CURATOR: PETER WHITE

SEPTEMBER 7 - NOVEMBER 10, 2012

Maria Lassnig

ARTIST

Tentations techniques: Les films de Maria Lassnig, commissaire Peter White

INFORMATION

The exhibition Technical Temptations: The Films of Maria Lassnig showcases the work of an artist who, at the age of ninety-three, is one of Austria’s most celebrated contemporary artists. Although primarily known for her painting and drawing, Lassnig has also produced a group of experimental time-based works that address her feminist perspectives on the body, love and self. While she has referred to these films as “technical temptations”, they have been recognized for their complexity and sharp humour.



Among the six works presented in the SBC exhibition are Maria Lassnig Kantate (1992), a portrayal of Lassnig’s life – from her childhood in Austria to her development as an artist in Europe and the United States – which combines a pastiche of rough animation, digital effects and frequent costume changes with a musical narrative that the artist herself performs; Selfportrait (1971), an examination of her struggles with love and relationships in which she laments in Austrian-accented English about not finding an ideal male partner; and Chairs (1971), - a two-minute short featuring crudely animated chairs, drawn in pencil and felt-tip markers- that transposes Lassnig's fascination with the human body onto these inanimate objects.

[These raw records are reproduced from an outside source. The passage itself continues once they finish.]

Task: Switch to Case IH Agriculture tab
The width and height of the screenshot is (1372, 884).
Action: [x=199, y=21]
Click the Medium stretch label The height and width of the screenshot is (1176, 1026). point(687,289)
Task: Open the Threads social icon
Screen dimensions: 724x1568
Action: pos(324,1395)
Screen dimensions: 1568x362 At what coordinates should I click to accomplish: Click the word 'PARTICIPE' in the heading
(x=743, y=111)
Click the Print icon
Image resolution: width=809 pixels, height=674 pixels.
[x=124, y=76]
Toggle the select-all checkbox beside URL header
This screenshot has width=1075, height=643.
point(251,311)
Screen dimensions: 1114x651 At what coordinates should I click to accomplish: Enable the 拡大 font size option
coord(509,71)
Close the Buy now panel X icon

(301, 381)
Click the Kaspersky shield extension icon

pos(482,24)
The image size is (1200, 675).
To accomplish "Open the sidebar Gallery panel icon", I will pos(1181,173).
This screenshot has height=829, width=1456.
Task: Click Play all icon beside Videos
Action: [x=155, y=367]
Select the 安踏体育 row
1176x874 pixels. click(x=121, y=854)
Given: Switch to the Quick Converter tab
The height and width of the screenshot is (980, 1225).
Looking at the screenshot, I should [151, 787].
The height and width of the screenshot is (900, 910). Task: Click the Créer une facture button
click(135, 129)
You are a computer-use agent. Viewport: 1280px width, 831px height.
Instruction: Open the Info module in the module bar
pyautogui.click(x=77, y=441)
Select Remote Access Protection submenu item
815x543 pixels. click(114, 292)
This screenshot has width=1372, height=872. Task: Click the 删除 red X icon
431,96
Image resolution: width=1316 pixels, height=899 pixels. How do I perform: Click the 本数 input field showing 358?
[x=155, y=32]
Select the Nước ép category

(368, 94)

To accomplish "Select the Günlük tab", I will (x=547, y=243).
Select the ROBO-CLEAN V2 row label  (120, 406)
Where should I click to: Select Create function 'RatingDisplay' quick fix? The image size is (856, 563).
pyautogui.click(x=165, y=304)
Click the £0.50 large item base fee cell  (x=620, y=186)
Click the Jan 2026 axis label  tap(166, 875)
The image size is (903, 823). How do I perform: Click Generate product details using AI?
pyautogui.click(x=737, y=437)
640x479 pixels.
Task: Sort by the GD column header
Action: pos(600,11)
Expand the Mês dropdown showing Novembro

For over sixty years, Lassnig has produced remarkable works of painting, drawing and sculpture. She has developed a singular voice by challenging conventions of portraiture with profoundly introspective work. Lassnig studied at the Academy of Applied Arts in Vienna and the New York School of Visual Arts. Solo exhibitions of Lassnig’s work have taken place at the Serpentine Gallery, Kunstmuseum Dusseldorf; the Stedelijk Museum; the Centre Pompidou in Paris; and the Kunsthaus in Zurich. Lassnig also participated in the 39th Venice Biennale in 1980; Documenta VII in 1982; and Documenta X in 1997. She lives and works in Vienna.



In conjunction with the exhibition, the gallery will present a talk by Berlin-based art historian, writer and curator, Manuela Ammer, to take place at the gallery on Saturday, September 8 at 4 p.m. An associate of the Collaborative Research Centre "Aesthetic Experience and the Dissolution of Artistic Limits" at Freie Universität Berlin, Ammer researches and publishes on theoretical questions related to contemporary art, with a special focus on feminist, conceptual, and performative practices.



SBC Gallery of Contemporary Art wishes to thank the Canada Council for the Arts, the ministère de la Culture, des Communications et de la Condition féminine, the Conseil des arts de Montréal and the Austrian Cultural Forum.

Vernissage:

Friday September 7, 2012 at 5 p.m.

EVENTS

Conference:

Manuela Ammer, art historian, author and curator.

Saturday September 8, 2012 at 4 p.m.